Friday, May 20, 2011

Greek Chicken Salad

GREEK CHICKEN SALAD

Whether grilled indoors or out, this recipe for Greek Chicken Salad is a healthy and delicious meal at any time of the year.

Serves 4 to 6

1
small yellow onion, peeled and sliced
¾
cup, plus 1 tablespoon extra-virgin olive oil, plus more for greasing
cups (about 10 ounces) feta cheese, coarsely crumbled
¼
cup red wine vinegar
4
cloves garlic, peeled and smashed
2
tablespoons Dijon mustard
2
teaspoons dried oregano

Kosher salt and freshly ground black pepper
pounds (about 4 to 6) chicken cutlets
1
head romaine lettuce, cut into bite-size pieces
1
pint cherry tomatoes, halved
1
English cucumber, thinly sliced
1
small red onion, peeled and thinly sliced
½
cup Kalamata olives, pitted
    In a skillet set over medium-high heat, sauté the yellow onion in 1 tablespoon of oil until tender, 2 to 3 minutes.
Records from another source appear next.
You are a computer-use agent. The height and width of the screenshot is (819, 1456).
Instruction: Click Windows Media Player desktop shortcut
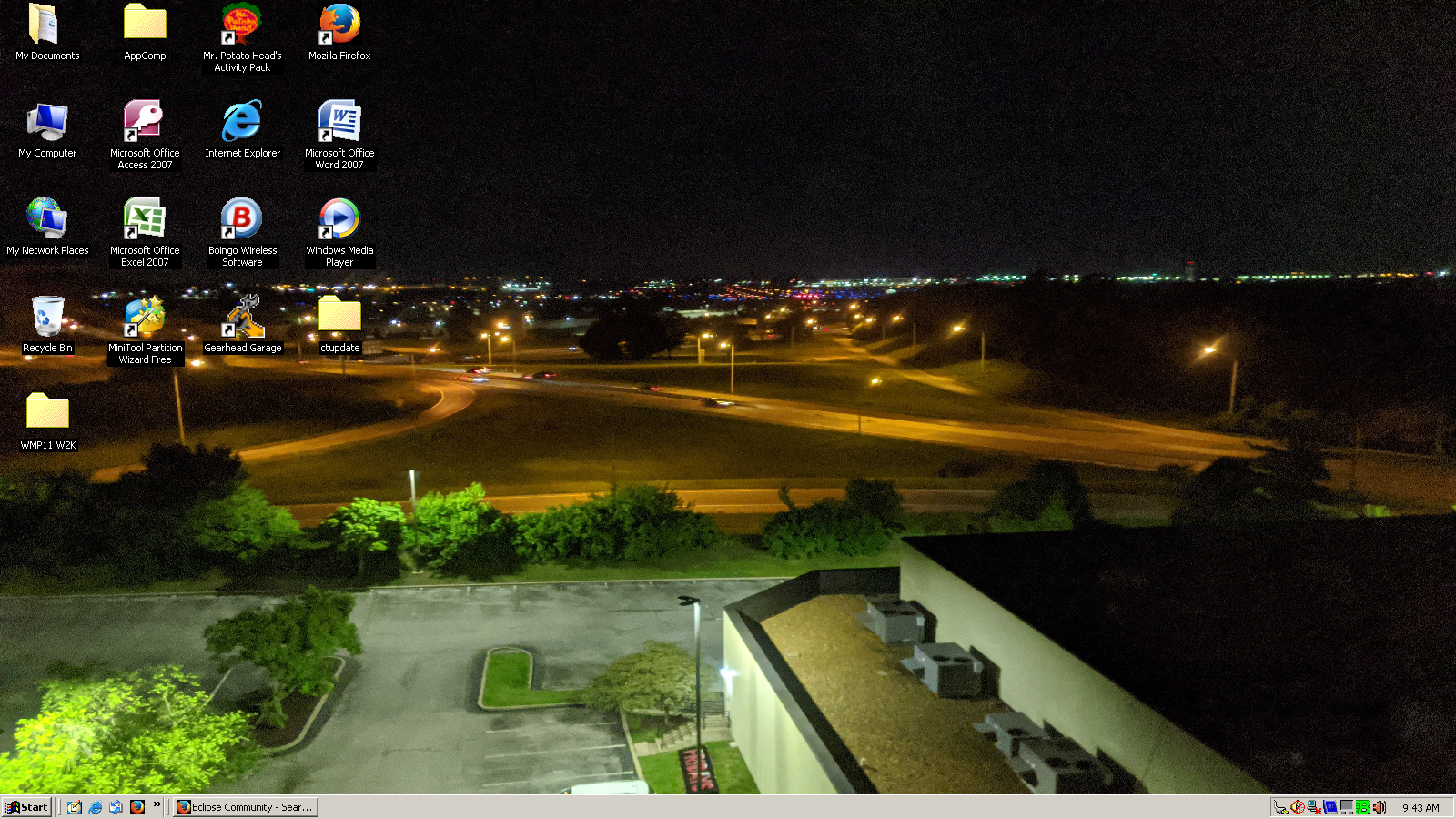click(339, 220)
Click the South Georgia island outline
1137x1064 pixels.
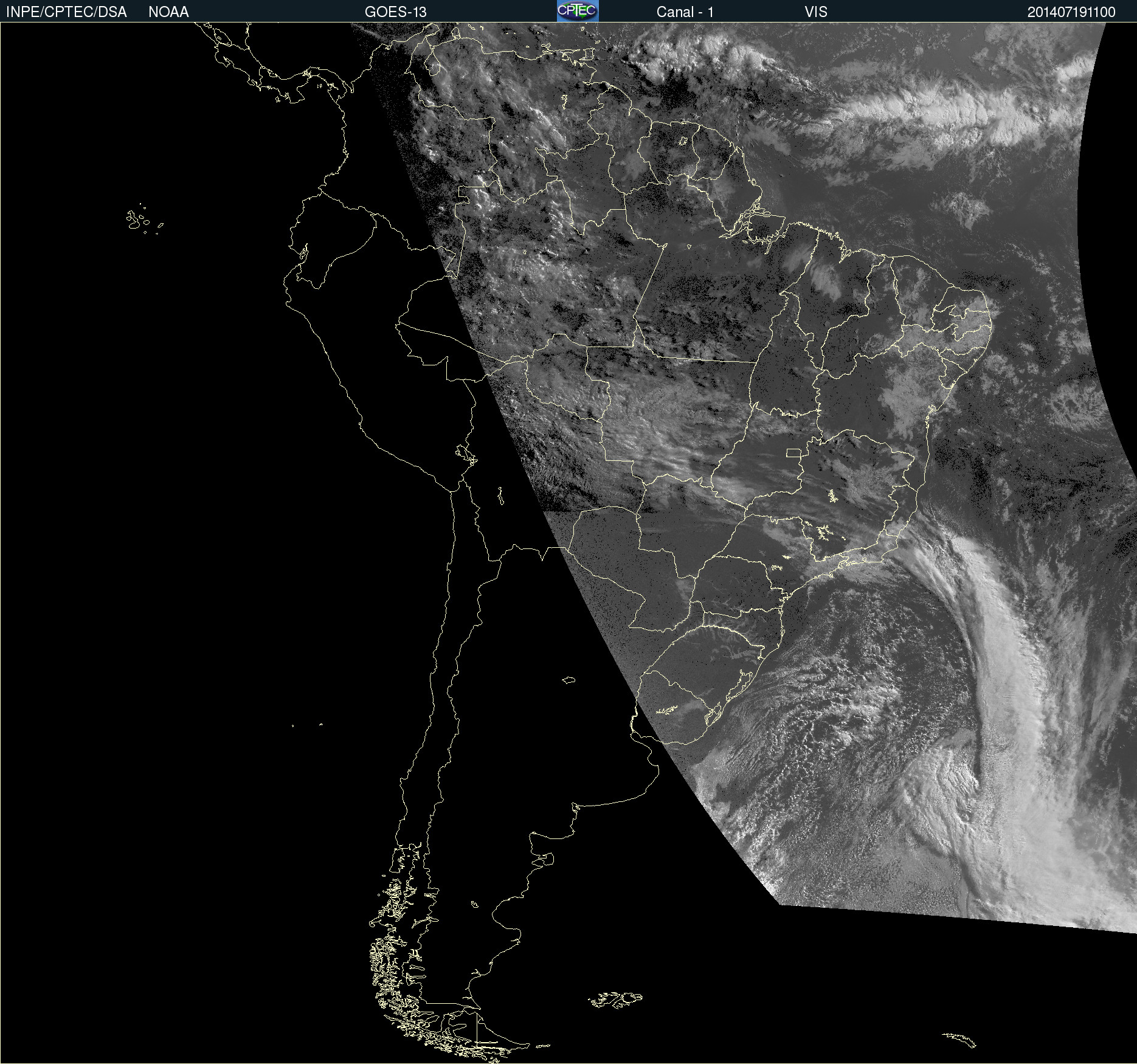pos(959,1040)
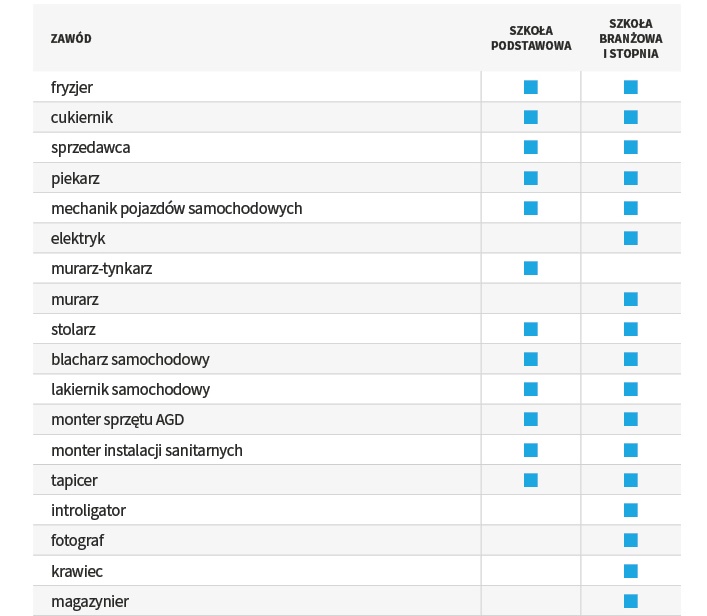707x616 pixels.
Task: Click the fryzjer Szkoła Podstawowa blue square
Action: click(x=531, y=87)
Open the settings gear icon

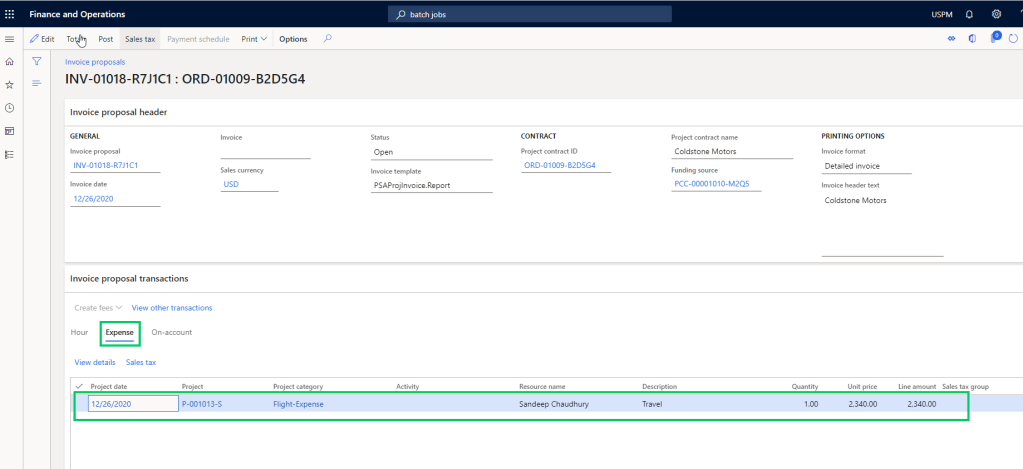(996, 15)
Transfer the onion to the bowl of a food processor. Add in ¼ cup of feta cheese, as well as the vinegar, garlic, mustard, and oregano. Pulse until smooth. With the machine running, gradually incorporate ¾ cup of oil. Season with salt and black pepper.
    Place the chicken cutlets in a nonreactive container. Pour half of the dressing over the chicken (reserve the remaining dressing for the salad). Cover and marinate the chicken for 1 to 2 hours in the refrigerator.
    Lightly oil the grates of a grill or grill pan, and heat until hot, but not smoking. Remove the chicken from the marinade (discard the marinade), and grill until browned and cooked through, 3 to 4 minutes per side. Remove the chicken and rest for 5 minutes before slicing.
    In a bowl, combine the lettuce, tomatoes, cucumbers, red onion, olives, and 1½ cups of feta cheese. Dress the salad with the remaining dressing, and serve with the chicken.